Human-Agent Collaboration Evaluation

One-Line Summary: Evaluating human-agent teamwork requires measuring joint performance, handoff quality, shared understanding, and trust calibration -- metrics that neither human-only nor agent-only evaluation frameworks can capture.

Prerequisites: ../01-foundations-of-agent-evaluation/what-makes-agent-evaluation-hard.md, multi-agent-evaluation-theory.md, ../03-automated-evaluation-methods/llm-as-judge.md

What Is Human-Agent Collaboration Evaluation?

Consider a pilot and an autopilot system. Evaluating the autopilot alone tells you how well it flies in isolation. Evaluating the pilot alone tells you how well they fly manually. Neither evaluation tells you the most important thing: how well do they work together? Does the pilot understand what the autopilot is doing? Does the autopilot clearly communicate its state? When the pilot takes over, is the transition smooth? Does the human-autopilot team outperform either alone? These are collaboration evaluation questions.

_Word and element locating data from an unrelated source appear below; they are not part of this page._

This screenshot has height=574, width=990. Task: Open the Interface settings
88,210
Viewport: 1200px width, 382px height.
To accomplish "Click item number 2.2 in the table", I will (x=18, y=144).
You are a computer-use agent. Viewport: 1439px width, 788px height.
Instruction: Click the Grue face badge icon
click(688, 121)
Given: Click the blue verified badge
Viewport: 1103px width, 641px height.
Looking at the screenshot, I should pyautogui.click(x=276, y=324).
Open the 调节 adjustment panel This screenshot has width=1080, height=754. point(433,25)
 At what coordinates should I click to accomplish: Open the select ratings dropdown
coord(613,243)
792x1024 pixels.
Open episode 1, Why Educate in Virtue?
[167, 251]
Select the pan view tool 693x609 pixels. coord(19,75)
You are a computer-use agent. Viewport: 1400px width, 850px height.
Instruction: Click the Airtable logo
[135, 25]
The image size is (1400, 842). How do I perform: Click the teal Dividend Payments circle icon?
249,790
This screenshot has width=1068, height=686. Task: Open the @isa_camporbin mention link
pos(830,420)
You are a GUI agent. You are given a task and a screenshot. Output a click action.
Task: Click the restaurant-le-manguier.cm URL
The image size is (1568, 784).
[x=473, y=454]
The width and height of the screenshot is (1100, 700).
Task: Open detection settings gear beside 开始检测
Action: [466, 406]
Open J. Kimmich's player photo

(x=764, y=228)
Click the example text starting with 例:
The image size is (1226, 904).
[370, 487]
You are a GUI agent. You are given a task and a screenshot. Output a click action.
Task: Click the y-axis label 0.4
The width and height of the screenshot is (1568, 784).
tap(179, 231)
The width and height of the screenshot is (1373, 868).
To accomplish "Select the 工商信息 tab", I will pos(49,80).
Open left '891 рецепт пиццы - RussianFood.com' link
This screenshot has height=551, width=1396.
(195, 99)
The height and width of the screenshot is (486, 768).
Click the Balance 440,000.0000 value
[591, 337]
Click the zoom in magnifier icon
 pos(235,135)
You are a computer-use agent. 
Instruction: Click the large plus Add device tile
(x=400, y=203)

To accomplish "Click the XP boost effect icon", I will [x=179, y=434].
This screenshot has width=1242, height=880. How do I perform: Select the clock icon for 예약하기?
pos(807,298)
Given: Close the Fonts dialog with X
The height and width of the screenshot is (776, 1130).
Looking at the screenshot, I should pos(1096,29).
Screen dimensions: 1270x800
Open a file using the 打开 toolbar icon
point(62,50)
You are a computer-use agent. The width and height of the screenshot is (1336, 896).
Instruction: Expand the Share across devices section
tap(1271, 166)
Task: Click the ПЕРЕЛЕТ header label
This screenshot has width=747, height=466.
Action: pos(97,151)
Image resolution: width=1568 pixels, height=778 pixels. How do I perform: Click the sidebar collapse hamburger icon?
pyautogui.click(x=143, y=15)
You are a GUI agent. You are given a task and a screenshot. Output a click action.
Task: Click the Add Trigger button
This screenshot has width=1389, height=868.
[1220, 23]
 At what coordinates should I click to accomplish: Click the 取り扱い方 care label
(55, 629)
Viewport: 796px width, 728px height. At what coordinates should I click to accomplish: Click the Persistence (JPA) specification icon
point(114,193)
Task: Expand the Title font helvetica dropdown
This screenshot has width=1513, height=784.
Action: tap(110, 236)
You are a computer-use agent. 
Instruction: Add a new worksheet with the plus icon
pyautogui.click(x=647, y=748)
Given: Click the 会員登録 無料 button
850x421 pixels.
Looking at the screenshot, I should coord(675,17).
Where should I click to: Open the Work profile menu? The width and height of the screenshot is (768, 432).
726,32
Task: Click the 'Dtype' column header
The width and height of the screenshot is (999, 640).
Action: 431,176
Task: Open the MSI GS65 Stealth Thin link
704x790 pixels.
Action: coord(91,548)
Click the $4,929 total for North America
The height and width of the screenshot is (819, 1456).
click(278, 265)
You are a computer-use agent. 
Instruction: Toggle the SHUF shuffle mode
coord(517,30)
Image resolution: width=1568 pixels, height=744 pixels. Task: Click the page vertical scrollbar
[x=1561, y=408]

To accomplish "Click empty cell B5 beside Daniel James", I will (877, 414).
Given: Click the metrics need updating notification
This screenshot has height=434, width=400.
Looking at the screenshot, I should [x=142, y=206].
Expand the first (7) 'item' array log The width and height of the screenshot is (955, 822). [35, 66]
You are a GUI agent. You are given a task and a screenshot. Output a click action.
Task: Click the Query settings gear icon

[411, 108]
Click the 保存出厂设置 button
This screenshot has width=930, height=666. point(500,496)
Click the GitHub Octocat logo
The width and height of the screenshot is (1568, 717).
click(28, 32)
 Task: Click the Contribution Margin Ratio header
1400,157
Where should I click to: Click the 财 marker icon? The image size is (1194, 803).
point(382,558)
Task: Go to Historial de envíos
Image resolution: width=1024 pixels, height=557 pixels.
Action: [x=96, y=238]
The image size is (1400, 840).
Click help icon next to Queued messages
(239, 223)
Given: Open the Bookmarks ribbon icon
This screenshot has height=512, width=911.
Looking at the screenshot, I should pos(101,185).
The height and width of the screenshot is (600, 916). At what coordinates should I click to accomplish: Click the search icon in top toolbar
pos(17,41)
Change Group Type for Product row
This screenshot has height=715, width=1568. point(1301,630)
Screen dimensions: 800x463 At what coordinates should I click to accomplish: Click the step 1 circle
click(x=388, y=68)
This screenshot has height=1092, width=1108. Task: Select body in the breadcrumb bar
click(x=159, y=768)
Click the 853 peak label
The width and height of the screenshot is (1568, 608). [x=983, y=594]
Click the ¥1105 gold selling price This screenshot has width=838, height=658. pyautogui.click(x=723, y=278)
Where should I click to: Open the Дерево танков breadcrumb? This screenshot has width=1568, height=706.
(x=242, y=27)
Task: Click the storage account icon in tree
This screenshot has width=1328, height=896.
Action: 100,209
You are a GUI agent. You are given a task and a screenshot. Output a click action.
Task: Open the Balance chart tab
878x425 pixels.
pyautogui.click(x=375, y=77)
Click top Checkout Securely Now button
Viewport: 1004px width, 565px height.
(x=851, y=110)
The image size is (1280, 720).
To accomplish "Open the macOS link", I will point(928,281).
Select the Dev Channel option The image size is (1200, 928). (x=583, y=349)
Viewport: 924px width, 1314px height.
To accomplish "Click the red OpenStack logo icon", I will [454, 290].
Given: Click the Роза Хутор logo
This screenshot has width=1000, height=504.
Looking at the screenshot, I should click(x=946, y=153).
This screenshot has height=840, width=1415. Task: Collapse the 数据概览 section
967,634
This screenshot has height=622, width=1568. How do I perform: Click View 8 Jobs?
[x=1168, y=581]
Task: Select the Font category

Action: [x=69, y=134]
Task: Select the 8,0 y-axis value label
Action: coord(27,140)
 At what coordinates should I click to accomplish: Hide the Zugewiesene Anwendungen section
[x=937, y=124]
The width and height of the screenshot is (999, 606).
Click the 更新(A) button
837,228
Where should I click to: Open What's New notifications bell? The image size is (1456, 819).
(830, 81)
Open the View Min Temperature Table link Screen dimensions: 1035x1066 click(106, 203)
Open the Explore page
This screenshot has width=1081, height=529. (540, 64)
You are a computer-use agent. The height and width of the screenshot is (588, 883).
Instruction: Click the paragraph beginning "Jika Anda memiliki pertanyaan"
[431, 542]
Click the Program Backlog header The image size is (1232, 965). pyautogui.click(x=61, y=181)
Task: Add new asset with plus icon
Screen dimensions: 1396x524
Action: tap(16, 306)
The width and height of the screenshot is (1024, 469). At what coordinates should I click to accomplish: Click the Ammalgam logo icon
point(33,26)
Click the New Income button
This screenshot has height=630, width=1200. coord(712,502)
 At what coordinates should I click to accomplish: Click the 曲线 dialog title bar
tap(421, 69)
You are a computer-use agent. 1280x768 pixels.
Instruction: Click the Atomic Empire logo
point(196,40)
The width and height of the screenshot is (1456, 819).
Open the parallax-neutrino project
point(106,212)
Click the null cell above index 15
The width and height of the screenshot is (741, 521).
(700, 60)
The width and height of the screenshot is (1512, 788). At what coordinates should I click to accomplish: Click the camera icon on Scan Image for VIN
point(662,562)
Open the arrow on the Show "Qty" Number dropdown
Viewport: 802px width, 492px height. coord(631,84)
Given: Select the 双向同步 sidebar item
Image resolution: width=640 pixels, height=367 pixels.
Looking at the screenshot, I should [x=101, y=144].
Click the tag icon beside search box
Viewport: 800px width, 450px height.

Human-agent collaboration is the dominant deployment model for AI agents today. Pure autonomy remains rare in high-stakes settings; instead, humans and agents work together -- the human provides strategic direction, reviews critical decisions, and handles edge cases, while the agent handles routine execution, information gathering, and draft generation. Yet most evaluation frameworks measure the agent in isolation, as if the human were not part of the system.

This gap matters because the quality of collaboration often determines the quality of outcomes more than the capability of either party alone. A brilliant agent paired with a confused human produces worse outcomes than a mediocre agent paired with a human who understands the collaboration model. Evaluation must capture the team, not just the components.

How It Works

Joint Performance Metrics

The foundational metric compares three baselines:

Performance uplift. Compare joint human-agent performance against human-only and agent-only baselines on identical tasks. The collaboration is valuable if: Performance(human+agent) > max(Performance(human), Performance(agent)). This condition -- superadditive performance -- is not guaranteed. In some configurations, the agent creates overhead that makes the team perform worse than the human alone.

Current empirical data shows mixed results. For coding tasks, human-agent collaboration produces 20-40% performance uplift over human-only baselines for mid-level developers. For expert developers, the uplift drops to 5-15%, and in some cases collaboration introduces negative value due to the cost of reviewing agent-generated code. For research tasks, the pattern is similar: agents provide the most uplift for moderate-expertise humans.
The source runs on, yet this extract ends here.